The Independent - 05.09.2019

(Tuis.) #1

AT WEMBLEY


Another piece of silverware for Pep Guardiola to count, even if the only real significance of this season-
opening Community Shield might be counting the cost of injury.


Leroy Sane went off as a genuine casualty early on, while Kevin De Bruyne was substituted as a precaution
amid so many issues with his fitness from last season. It was Manchester City that held their nerve in the
shoot-out, however, with Gabriel Jesus scoring the winner and Gini Wijnaldum having his spot-kick saved
by one of the game’s better performers in Claudio Bravo.


You could almost say it was last season’s run-in in microcosm. Liverpool made one mistake, but City made
none to just get over the line.


This obviously didn’t have any of that tension, though, in what ended up quite a fun afternoon. The pally
reactions after the game told us that.


As to what it will tell us about this season, well, not that much. For all that the match ended with a vaunted
test of mental strength, the theme of it was fitness and how well either are set for the new campaign.


City started brilliantly but faded. Liverpool started sluggishly but slogged their way back into it. Neither
were fully on it but both had hugely impressive spells.


City’s came from the off. Within minutes, an electrically alert Raheem Sterling had snapped onto Joe
Gomez’s hesitancy for Leroy Sane to go close.

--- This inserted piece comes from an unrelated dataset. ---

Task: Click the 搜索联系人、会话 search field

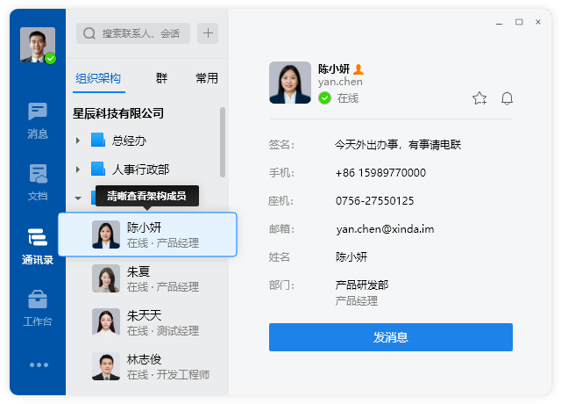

That – a City attacker scorching through a surprisingly open Liverpool defence – became one of the more
common sights of the game, albeit not involving Sane. He soon went off injured, potentially jeopardising a
move to Bayern Munich in the process.


No matter to City in this first half, mind. They just continued in the same vein, just as they continued in the
same vein as from their last match at Wembley, that utter evisceration of Watford in a freak-show of an FA
Cup final.


Their players were still putting on the same show of talent. The opening goal was one of those moves that
was the perfect illustration of the tight technical ability of these players, as De Bruyne perfectly headed it
down for David Silva, the playmaker offered the kind of divine instinctive flick-on that has defined his
sparkling City career, and Sterling finished. That last touch was a bit clumsier, but proved to be enough
with Alisson was caught out by the tepidity of the shot.


Not that Sterling cared as he celebrated his first goal against his old club.


Against that kind of fluidity, Liverpool were initially more stuttering. They weren’t fully on it, as was almost
personified by Mohamed Salah. He was up to speed in terms of fitness, as shown when he left Oleksandr
Zinchenko on the floor by rampaging past him, but maybe not in terms of match-fitness. So many of his
finishes were just too weak.


What Liverpool lacked in sharpness, however, they made up for in doggedness.